By Sarah Morgan
China’s economic growth is slowing down from its typical rapid pace, but advisers say the slowdown isn’t sharp enough to create serious concerns for investors. In fact, some see opportunity in beaten-down Asian stocks.
In the fourth quarter, China’s GDP growth slowed to 8.9%, and growth for the full year came in at 9.2%, slower than 2010’s 10.4% growth. U.S. markets still rose following this news, possibly because the numbers – along with data on U.S. manufacturing and German sentiment — were better than expected, analysts say. But the slowing trend in China is clear: According to the IMF, China’s GDP growth peaked in 2007 at 14%, and isn’t projected to climb back above 10% within the next four years.
Because China has been a major factor driving demand for basic materials and commodities, the slower growth will certainly have an impact on the global economy, says Weyman Gong, the chief investment strategist for Signature Financial Management. But it doesn’t look like the country is headed for the kind of sharp slowdown that many analysts and investors had feared, Gong says.
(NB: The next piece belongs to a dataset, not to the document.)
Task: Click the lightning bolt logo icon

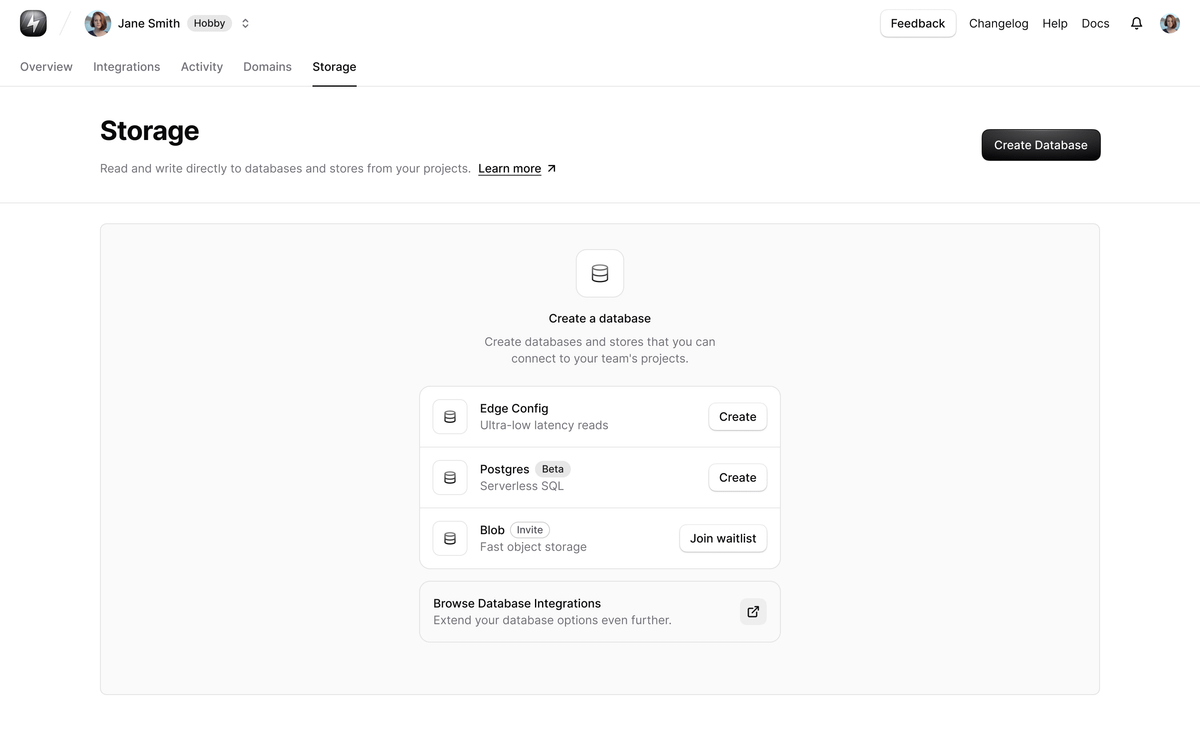Action: (33, 23)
The central government is simultaneously trying to cool speculation in some overheated areas of the country’s economy and also supporting domestic consumption with stimulus programs like the construction of 36 million new housing units, he says. That balance suggests China’s GDP growth won’t fall to the 5 or 6% level that would constitute a “hard landing,” Gong says. “It would be a crisis if they slowed down to 5 or 6%,” he says.
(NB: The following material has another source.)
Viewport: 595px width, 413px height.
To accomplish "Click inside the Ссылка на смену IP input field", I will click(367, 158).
Given that fears of dramatically slower growth in China appear overblown, and Asian stocks have fallen sharply in the past year, the region’s stocks are attractive, Gong says. The MSCI All Country Asia ex-Japan index has fallen 18% in the past year, for example. “We’re overweight Asia, because it’s cheap,” Gong says.
For individual investors, now could be a good time to pick up some emerging-market exposure, since these stocks fell significantly in the past year, says Bob Phillips, a managing principal at Spectrum Wealth Management Group. “Emerging-market stock prices might get cheaper but I think it’s an opportunity to buy into some of these countries at pretty good prices,” Phillips says. Country-specific products can be very volatile, however, so individual investors should stick with broader indexes, he says. Slower growth in China should also translate to slower growth in commodity prices, so investors could consider picking up some exposure to domestic consumer staples stocks that should benefit from lower costs and higher profit margins, Phillips says.